## WHAT TO DO
**a.** List every distinct year that the passage on Volcker and inflation mentions, in ascending order.
**b.** Summarize the passage on Volcker and inflation in two sentences.
**c.** Continue the passage on Volcker and inflation, starting right after its final sentence.

By admin_45 in Blog Volcker’s Legacy, Powell’s Future

Today’s Data section is a bit more of a “Story Time”, but the subject – inflation and US central bank policy – is still very much a numbers-based analysis.

We want to begin with a Paul Volcker (Fed Chair from 1979 to 1987) quote from an interview he gave in 2000. When asked why inflation was not just bad for economies but also a “moral issue”, he said:

“It corrodes trust, particularly trust in government. It is a governmental responsibility to maintain the value of the currency that they issue. And when they fail to do that, it is something that undermines an essential trust in government.”

That clear-eyed approach to monetary policy is one reason Volcker remains the most respected central banker of the modern era; the other is that he acted on his convictions. The chart below shows the story all of us know like the back of their hand.

  • Volcker became Fed Chair in August 1979. The vertical line down the middle of the chart marks that date.
  • From 1970 to 1979, Fed Funds (red line) were never far above CPI inflation (blue line). This policy approach was clearly insufficient to ward off structural inflation. CPI readings trended higher as the decade progressed.

## PROVIDED DATA

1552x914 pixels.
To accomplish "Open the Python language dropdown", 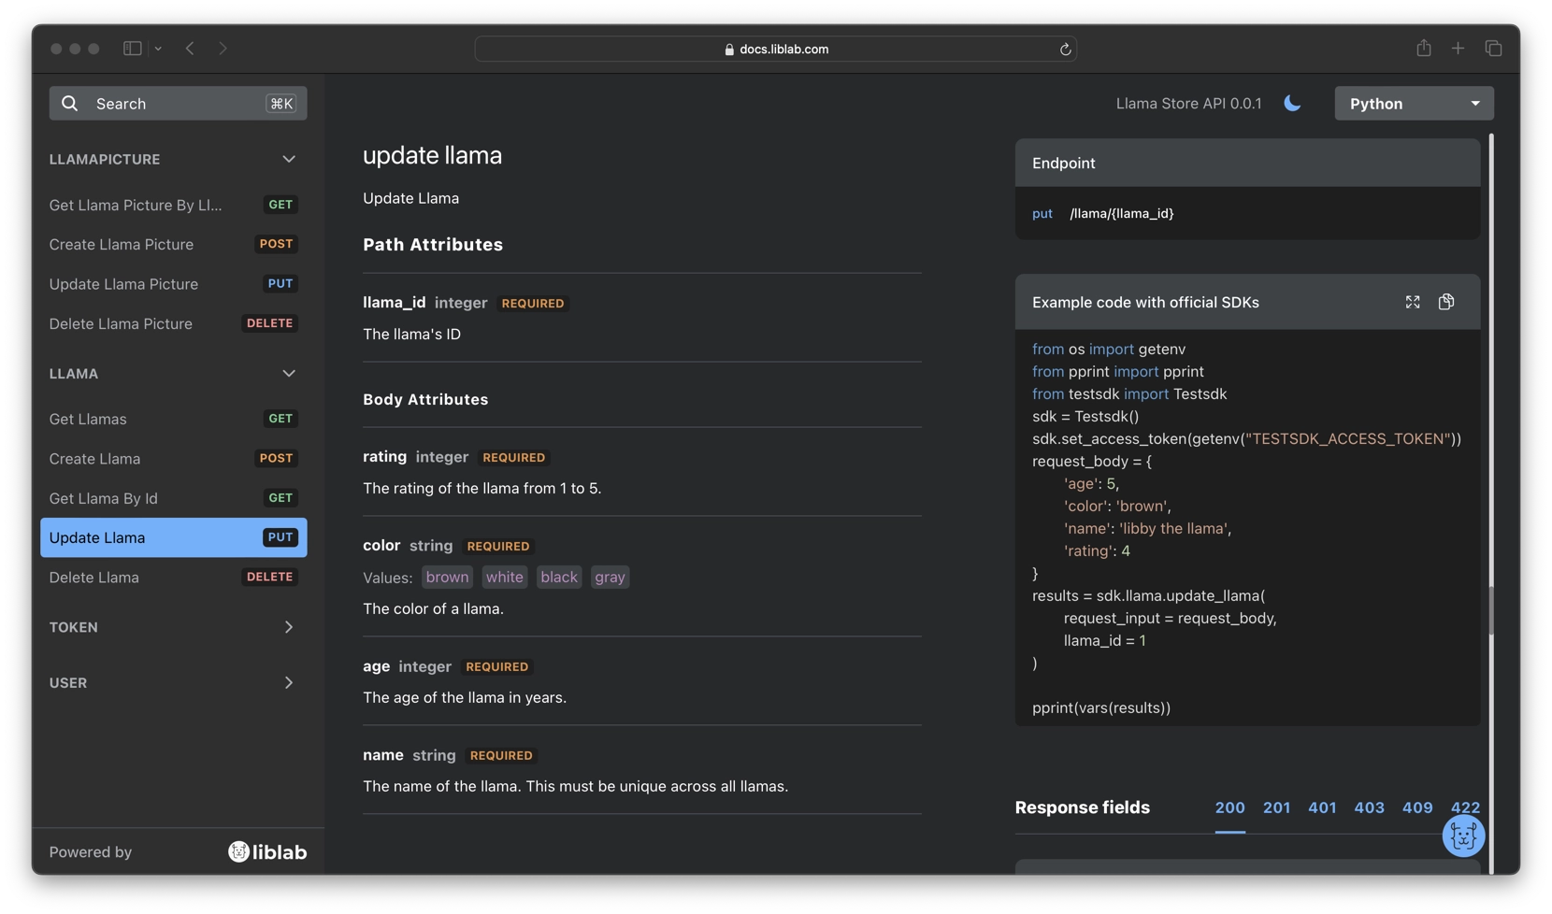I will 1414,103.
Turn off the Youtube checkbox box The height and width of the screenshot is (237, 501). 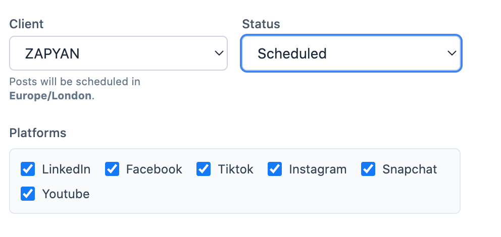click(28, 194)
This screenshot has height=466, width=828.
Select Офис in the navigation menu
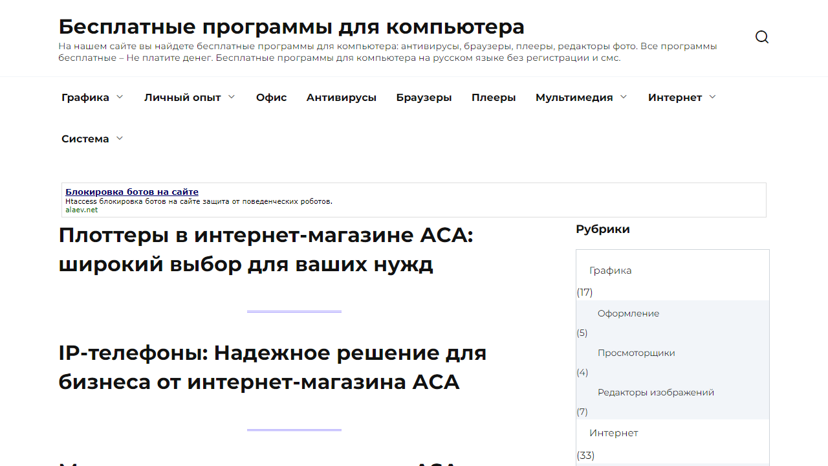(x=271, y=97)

## RESPONSES TO THE TASKS
**a.** 1970, 1979, 1987, 2000

**b.** The passage quotes a 2000 interview in which Paul Volcker, Fed Chair from 1979 to 1987, called inflation a moral issue because it erodes trust in government, whose responsibility is to maintain the value of its currency. It credits his respected standing to that view and to his acting on his convictions, and notes that from 1970 to 1979, Fed Funds stayed close to CPI inflation, a policy too weak to prevent rising structural inflation.

**c.**
  • After Volcker took the Fed helm, Fed Funds ran far higher than CPI inflation for his entire tenure. Especially notable is the wide gap in 1981 – 1982, when he kept rates very high (10 – 19 percent) even as inflation was clearly in decline. This policy caused a recession (gray bar), but it also had the effect of quickly reducing inflationary pressures.

It is hard to overstate the effect Volcker’s Fed had on the US economy and capital markets:

  • Taming inflation in the early 1980s led to ever-declining interest rates, a long run trend that continues to this day.
  • US equities compounded at 18 percent annually from 1980 – 1999, a record back to World War II.
  • This gave rise to the original dot com bubble in the late 1990s, true. But that period also saw the birth and growth of the Internet, funded in no small part by lofty equity valuations and plenty of low-cost equity capital.
  • The world today would look very different if Paul Volcker had not run Fed policy the way he did 40 years ago.

On top of this, the Volcker Fed gave central bankers a playbook they know markets will take seriously: if inflation becomes a threat, raise interest rates until it diminishes. Current Fed Chair Powell refers to this fact frequently, even if he does not mention Volcker by name.

As strong as this narrative may be, there are two points in the historical record represented by the CPI line in the chart above that merit deeper analysis:

#1: The role Energy prices played in 1970s inflation, especially in terms of how they affected US gasoline prices. There were 2 oil shocks during this period, the first in 1973 with the Saudi oil embargo and the second in 1979 due to the Iranian Revolution. The price of a barrel of oil went from $1-2/barrel (not a typo) in 1970 to $40/barrel in 1980.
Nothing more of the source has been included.